Saved entries
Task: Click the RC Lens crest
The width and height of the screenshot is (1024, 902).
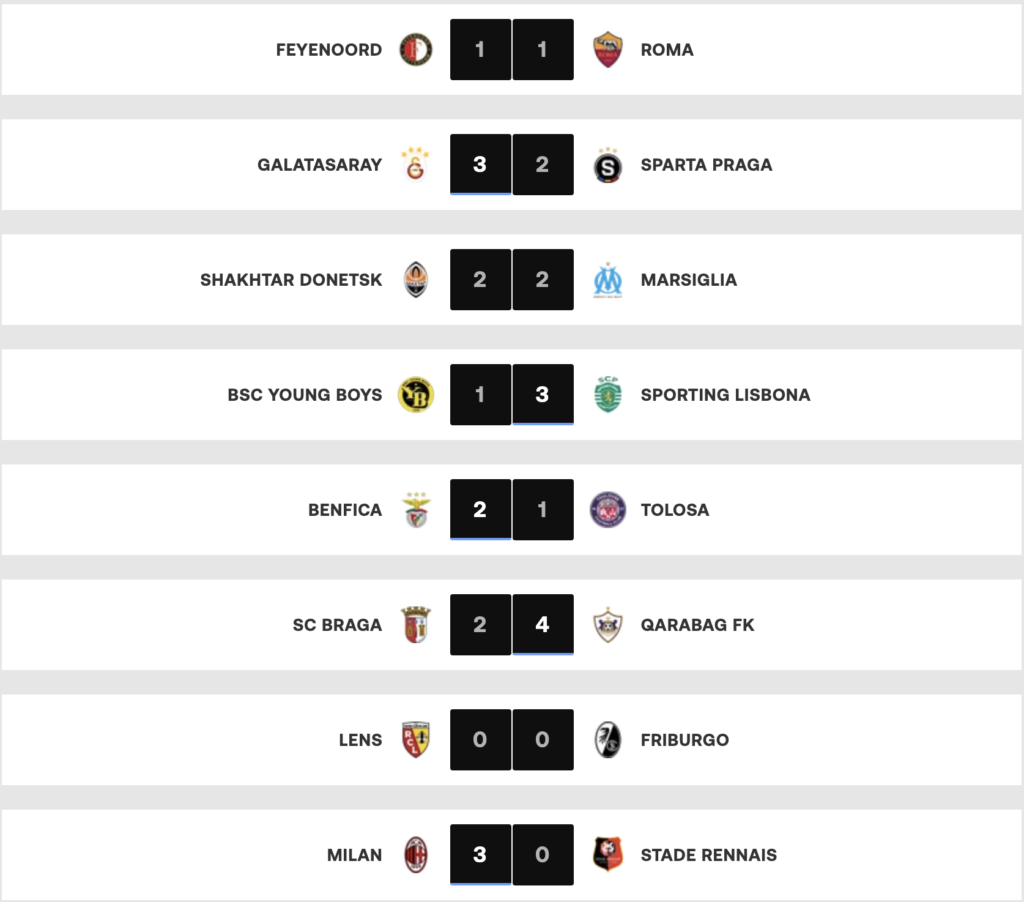Action: coord(416,739)
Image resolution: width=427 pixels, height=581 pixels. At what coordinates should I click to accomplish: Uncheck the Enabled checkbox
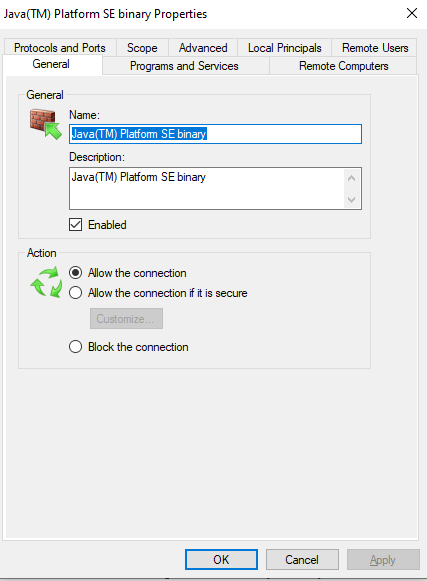76,225
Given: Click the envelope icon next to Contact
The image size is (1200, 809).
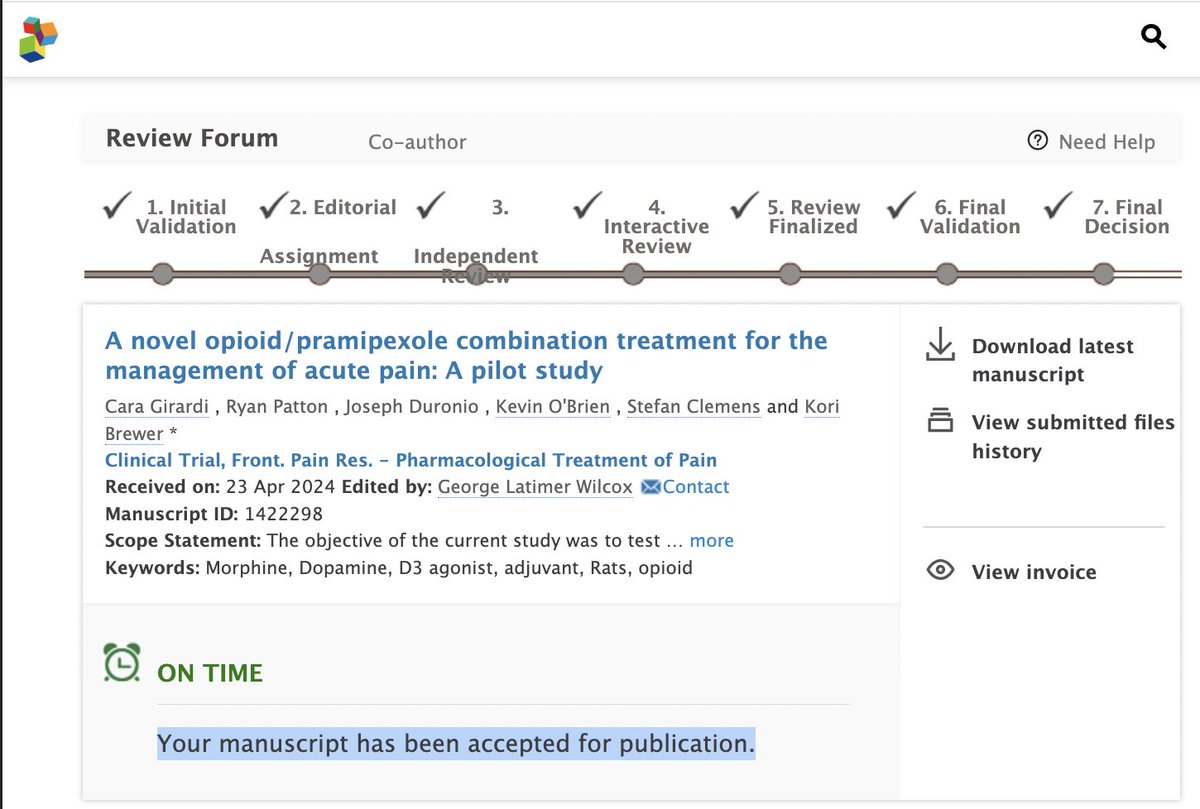Looking at the screenshot, I should (x=651, y=487).
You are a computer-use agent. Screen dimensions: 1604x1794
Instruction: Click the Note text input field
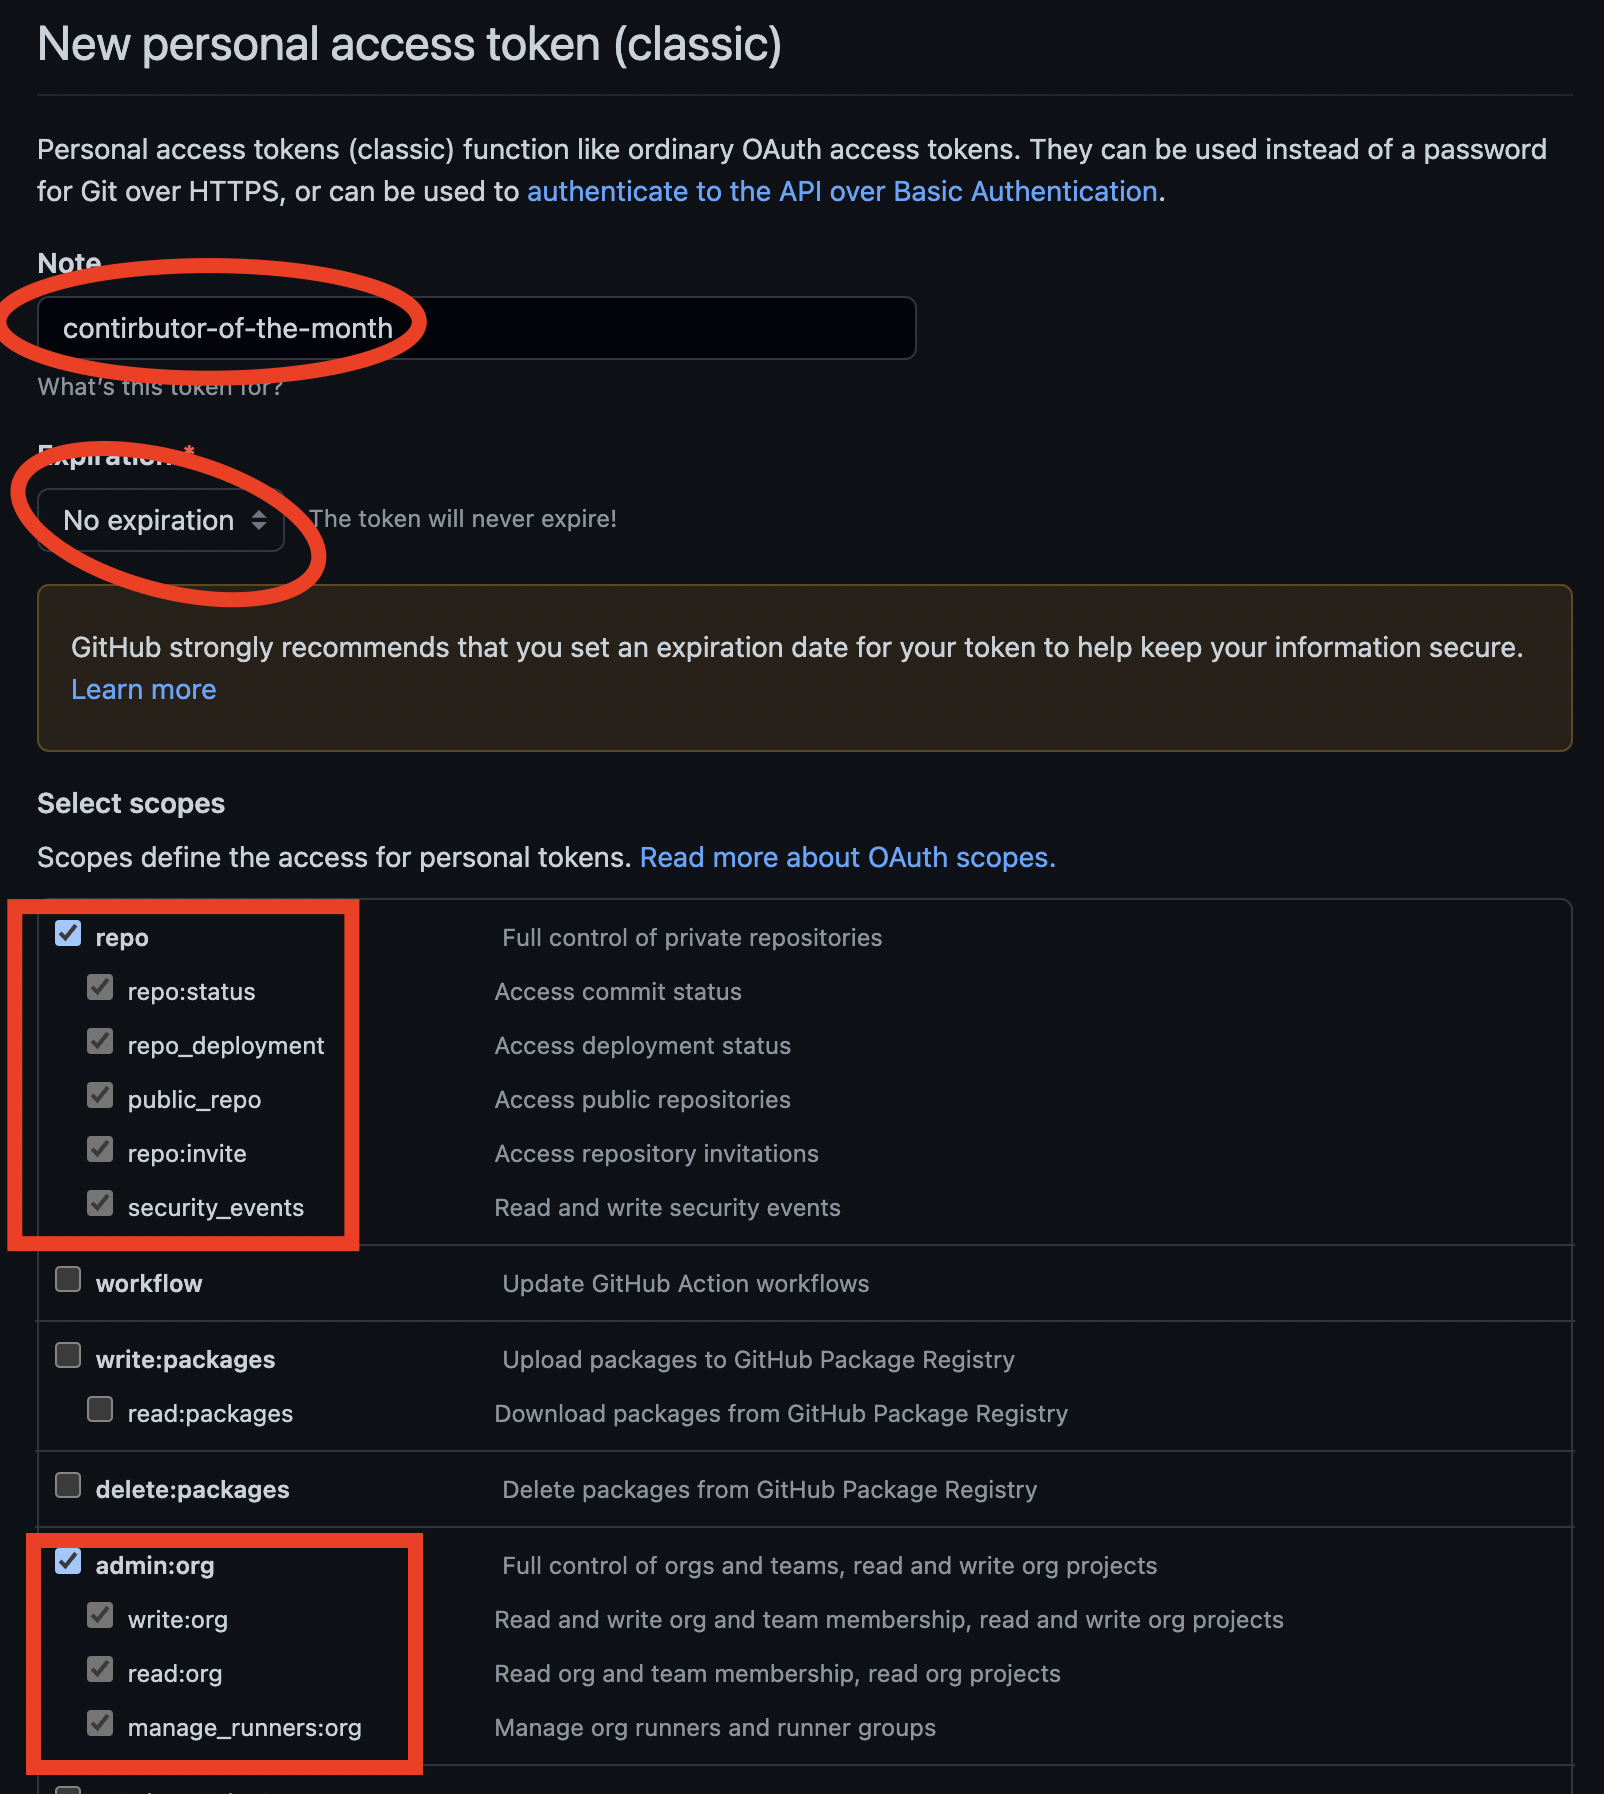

What you should do:
Keep out the pictures, and copy exactly the lines from the one that contains "You are a computer-use" through the final line of the records above, both ends included.

Solution:
You are a computer-use agent. Screen dimensions: 1604x1794
Instruction: Click the Note text input field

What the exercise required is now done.